■ Что сделать
a – Назовите всё, за что во фрагменте документа соотечественникам предлагается твердо постоять.
b – Приведите из фрагмента документа отрывок, который начинается словами «Нас загнала в» и заканчивается словами «счастья и благосостояния.».

■ Фрагмент документа

=-=-=-=-=

Нас загнала в это прискорбное положение приверженность именно тем принципам и советам, которые ныне препятствуют нам принять предложенную конституцию, их достаточно, чтобы не только подвести нас к краю пропасти, но, по-видимому, и низвергнуть в опасно поджидающую бездну. Здесь, мои соотечественники, побуждаемые всеми мотивами, которые должны оказывать воздействие на просвещенный народ, давайте твердо постоим за нашу безопасность, спокойствие, репутацию. Давайте, наконец, разобьем фатальные чары, так долго уводившие нас от дороги счастья и благосостояния.


Как уже указывалось, факты слишком убедительные, чтобы им оказать сопротивление, вызвали в целом согласие с абстрактным утверждением – в нашей национальной системе существуют серьезные дефекты, однако польза уступок со стороны старых противников федеральных мер уничтожает упорное противодействие средству, только и способному дать шанс на успех. Хотя они и признают, что правительство Соединенных Штатов лишено энергии, но возражают против предоставления ему полномочий, требующихся для получения этой самой энергии. Они, по-видимому, все еще пытаются сохранить отвратительное и нетерпимое положение – усилить федеральную власть, не приуменьшив полномочий штата, укрепить суверенитет Союза при полной независимости его членов. В итоге они, по-видимому, все еще носятся со слепой привязанностью к политическому чудовищу imperium in imperio. Поэтому нужно до конца обнажить главные дефекты конфедерации, чтобы показать: беды, переживаемые нами, не результат мимолетного или частичного несовершенства, а результат коренных ошибок, заложенных в структуру [c.112] здания, которые нельзя исправить, кроме как внесением изменений в основополагающие принципы и основные столпы сооружения.

=-=-=-=-=

■ Выдержки из данных
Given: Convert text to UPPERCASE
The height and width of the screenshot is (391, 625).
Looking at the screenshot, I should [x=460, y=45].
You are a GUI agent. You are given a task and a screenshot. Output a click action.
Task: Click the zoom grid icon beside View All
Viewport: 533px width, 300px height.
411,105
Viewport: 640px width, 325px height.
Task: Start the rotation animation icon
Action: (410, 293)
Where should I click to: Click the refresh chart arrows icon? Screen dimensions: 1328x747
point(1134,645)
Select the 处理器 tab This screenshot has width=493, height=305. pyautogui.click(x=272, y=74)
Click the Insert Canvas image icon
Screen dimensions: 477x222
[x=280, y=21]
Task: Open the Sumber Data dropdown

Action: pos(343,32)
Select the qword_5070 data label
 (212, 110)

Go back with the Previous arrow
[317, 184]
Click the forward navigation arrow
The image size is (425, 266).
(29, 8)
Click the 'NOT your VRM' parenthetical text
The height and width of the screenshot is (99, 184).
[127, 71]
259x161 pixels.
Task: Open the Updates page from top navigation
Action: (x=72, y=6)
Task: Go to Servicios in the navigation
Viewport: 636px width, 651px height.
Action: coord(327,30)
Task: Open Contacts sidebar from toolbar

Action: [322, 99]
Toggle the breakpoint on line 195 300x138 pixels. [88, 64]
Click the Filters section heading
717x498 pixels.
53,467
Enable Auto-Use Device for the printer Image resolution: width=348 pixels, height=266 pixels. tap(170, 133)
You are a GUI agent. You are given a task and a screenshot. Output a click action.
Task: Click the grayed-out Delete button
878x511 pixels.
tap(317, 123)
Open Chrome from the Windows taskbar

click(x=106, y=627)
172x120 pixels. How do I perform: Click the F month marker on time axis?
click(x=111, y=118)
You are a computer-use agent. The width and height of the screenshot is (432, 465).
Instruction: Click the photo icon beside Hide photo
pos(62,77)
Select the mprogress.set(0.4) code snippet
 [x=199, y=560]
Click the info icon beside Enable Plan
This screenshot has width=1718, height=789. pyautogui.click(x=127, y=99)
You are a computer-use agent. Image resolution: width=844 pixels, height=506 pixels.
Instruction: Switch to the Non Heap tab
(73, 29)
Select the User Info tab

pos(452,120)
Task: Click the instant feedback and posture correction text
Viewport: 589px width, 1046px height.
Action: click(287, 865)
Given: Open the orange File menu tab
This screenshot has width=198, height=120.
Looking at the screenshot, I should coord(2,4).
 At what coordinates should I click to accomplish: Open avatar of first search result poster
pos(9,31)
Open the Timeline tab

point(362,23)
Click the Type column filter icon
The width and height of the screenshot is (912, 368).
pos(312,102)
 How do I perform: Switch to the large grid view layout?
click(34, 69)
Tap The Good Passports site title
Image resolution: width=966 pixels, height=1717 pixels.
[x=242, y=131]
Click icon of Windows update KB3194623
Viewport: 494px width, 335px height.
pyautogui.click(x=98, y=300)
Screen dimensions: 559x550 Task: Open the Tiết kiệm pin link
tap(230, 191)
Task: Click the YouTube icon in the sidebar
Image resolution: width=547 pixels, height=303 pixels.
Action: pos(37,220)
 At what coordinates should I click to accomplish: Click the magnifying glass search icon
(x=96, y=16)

=-=-=-=-=

■ Ответы по заданиям
a – Безопасность, спокойствие, репутация.

b –
Нас загнала в это прискорбное положение приверженность именно тем принципам и советам, которые ныне препятствуют нам принять предложенную конституцию, их достаточно, чтобы не только подвести нас к краю пропасти, но, по-видимому, и низвергнуть в опасно поджидающую бездну. Здесь, мои соотечественники, побуждаемые всеми мотивами, которые должны оказывать воздействие на просвещенный народ, давайте твердо постоим за нашу безопасность, спокойствие, репутацию. Давайте, наконец, разобьем фатальные чары, так долго уводившие нас от дороги счастья и благосостояния.